I’ve never blogged before, but since this seems to be the direction the world is moving, I think I need to go along for the ride. Hopefully, I can manage to find meaningful things to say about photography and the work I do!
I’ve always been a bit of a photo-fossil, preferring the “old way” of doing things to the more modern way. I’ve only recently delved into the world of digital photography. While I prefer film and the more traditional forms of photography, it has become cost prohibitive for me to work that way any more. I still love the way photography chemistry smells. I miss fixer stains on my clothes and the vertigo that comes from going in and out of the dark checking on test prints. I still miss the excitement of opening the developing tank and squeegie-ing off the wet film for the first time and the thrill of an image coming to life before my eyes. I miss using my lupe to see the treasures I captured that morning. I miss the ART of photography!
I always feel like I am complaining when it comes to the new wave of photography, but that’s because I can’t stand what has happened in the last decade. I hate that any schmo can buy a digital camera and Photochop and take a few online seminars and call him/herself a “Professional Photographer.” I hate that people can now click away a gig or two or three of garbage and “action” it through photochop until it’s no longer an art, it’s a computer skill. I hate that composition doesn’t mean anything any more because of photochop cropping tools. I hate that today’s “professionals” don’t know what the Zone System is and how they don’t care WHY it’s important.
In 1992, I declared Photocommunications as my major at St Edward’s University, and jumped into the darkroom with both feet. I’d already spent four years behind the lens and in the dark in high school, and was eager to take my photography to an entirely new level. When I graduated from high school, I’d been the photo-editor of my high school publications, and I thought I knew what I wanted to do with my life. I’d modeled throughout high school as well, and fashion photography seemed to be where I wanted to go. But then Sybil Miller introduced me to the beauty of documentary photography, and I was smitten. I loved the art of making something beautiful out of what was already there, not having someone else create something beautiful and taking a picture of it. I interned with a fashion/commercial photographer and hated every single solitary second of it. Though during my internship I had the pleasure of photographing wonderful people like Selena Quintanilla Perez, I quickly realized that it was NOT the direction I wanted to take.

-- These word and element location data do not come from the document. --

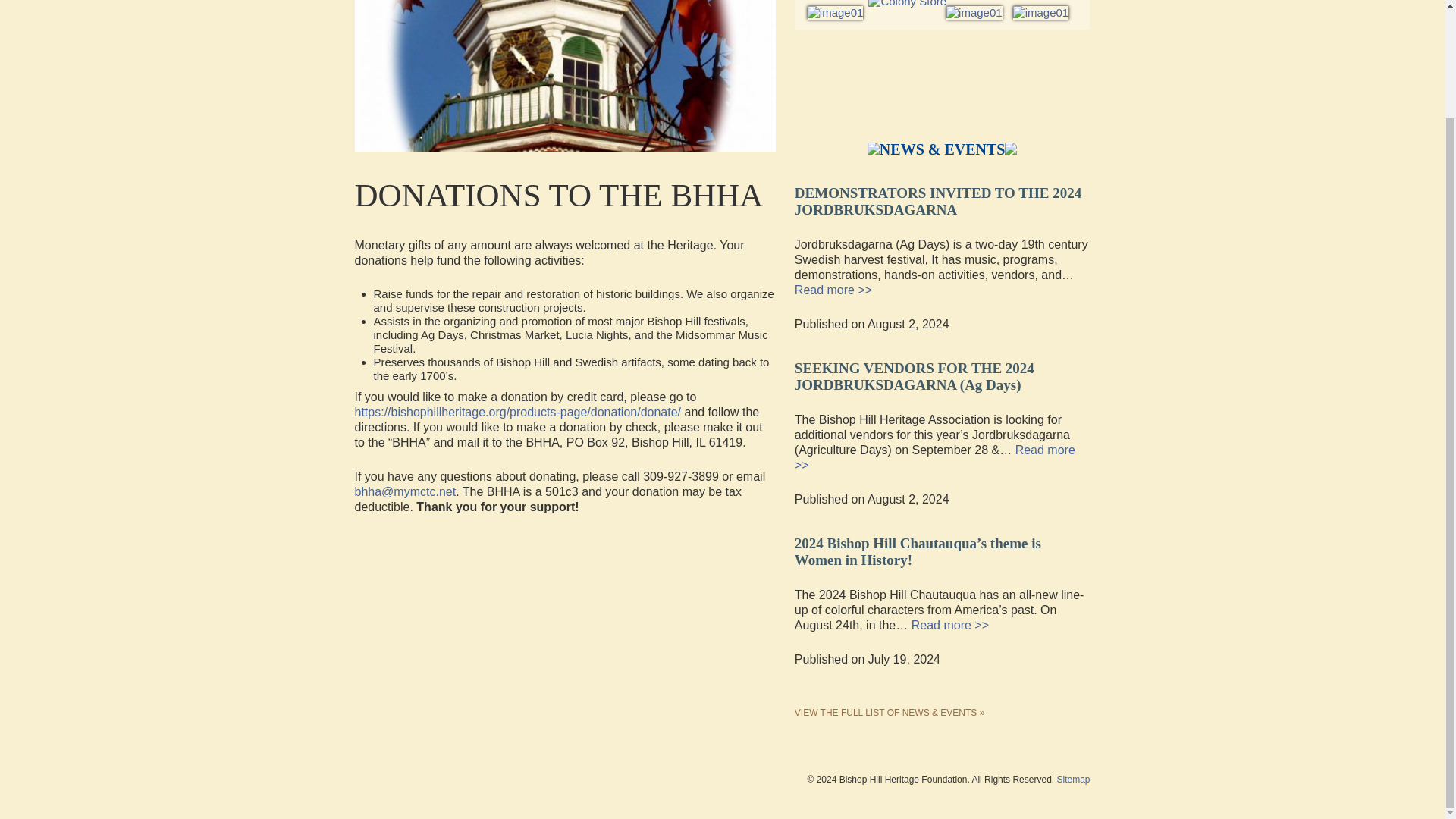
DEMONSTRATORS INVITED TO THE 2024 JORDBRUKSDAGARNA (937, 196)
Given the description of an element on the screen output the (x, y) to click on. 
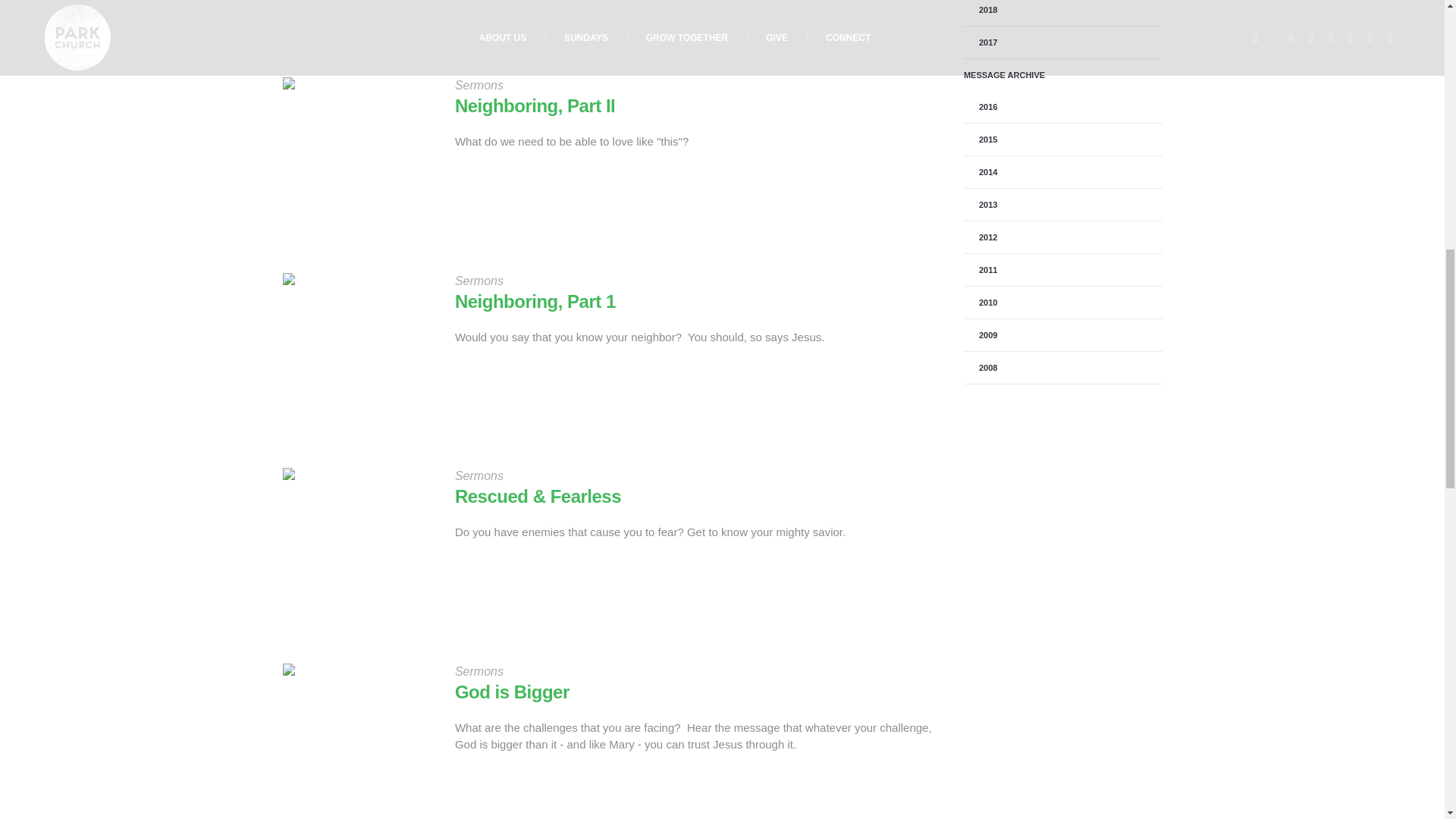
Neighboring, Part II (534, 105)
God is Bigger (511, 691)
Neighboring, Part 1 (534, 301)
How Does God Speak to Us? (356, 15)
Neighboring, Part II (356, 151)
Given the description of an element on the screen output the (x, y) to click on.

So following my graduation from St Edward’s, I took my BA and went straight into the MFA program at the University of Texas at San Antonio. To say it was a mismatch made in Hell is an under statement. When I took my beautiful collection of documentary prints to the Fine Arts Review Committee and saw their puzzled faces, I knew I was in the wrong place. When the consensus of the Committee was that I should “blow my pictures up really big and paint on them,” I decided to quit and pursue other avenues. With all my darkroom gadgets packed neatly into storage boxes, I entered the Communications program at St Mary’s University and began to write. I still photographed a little, and I even did my 50% Master’s thesis in photographs, but photography was on the back burner and my backup camera was in mothballs.
One road led to another, to another, and then another. And eventually, I realized that I hadn’t taken a picture in years. The roll of film in my camera contained images taken so long before that I couldn’t remember what I’d shot. I’d worked in Broadway PR, corporate communications, advertising, built stained glass windows, and decorated my new house, but I hadn’t stepped into a darkroom in years. Meanwhile, the photography digital revolution was gaining steam, and I was oblivious. I even paid my wedding photographer extra to shoot film.
And then I got pregnant. And everything changed. EVERYTHING. I no longer had time to spend in the darkroom. And I no longer had to money to spend on developing roll after roll after roll of pictures. So I bought my first digital camera and I started learning all over again. Eventually I opened Forever Young Images in Pinellas County, FL and began shooting again. I shot families and children and rediscovered my first love. I found that I could take my documentary photography background and apply it to family photography. I documented my daughter’s first months (and later both of my sons’) with a passion, and remembered all the things I’d originally loved about finding the beauty in what was right in front of me.
Since then, I’ve learned a lot. Meaning, I’ve spent a lot of time in front of my computer learning “photography” all over again. I’ve learned that Photochop is a necessary evil, and that there is now a big difference between amateur cameras and professional cameras. I still don’t like all the digital manipulation I see out there. I don’t like 99% of the black and while images I see and I think there is not enough room on this planet for selective color photography. Ever. I have found my place in Photochop though. I’ve found that you can use it to enhance images, not create them. That you can make them better and that you can make them worse. That you can use Photochop for good sometimes, not always evil. And I learned that I can love photography again.
Join me as I journey through the digital world. Sometimes I make mistakes, sometimes I have silent victories. But be forewarned. I never ADMIT to using Photochop. As far as you know, everything I shoot is SOOC. As far as you know, I do not know what actions are, what workflow is or how to make things look all fancified. It’s magic. And it’s art. And it’s my first love, and I can’t wait to share it with the world.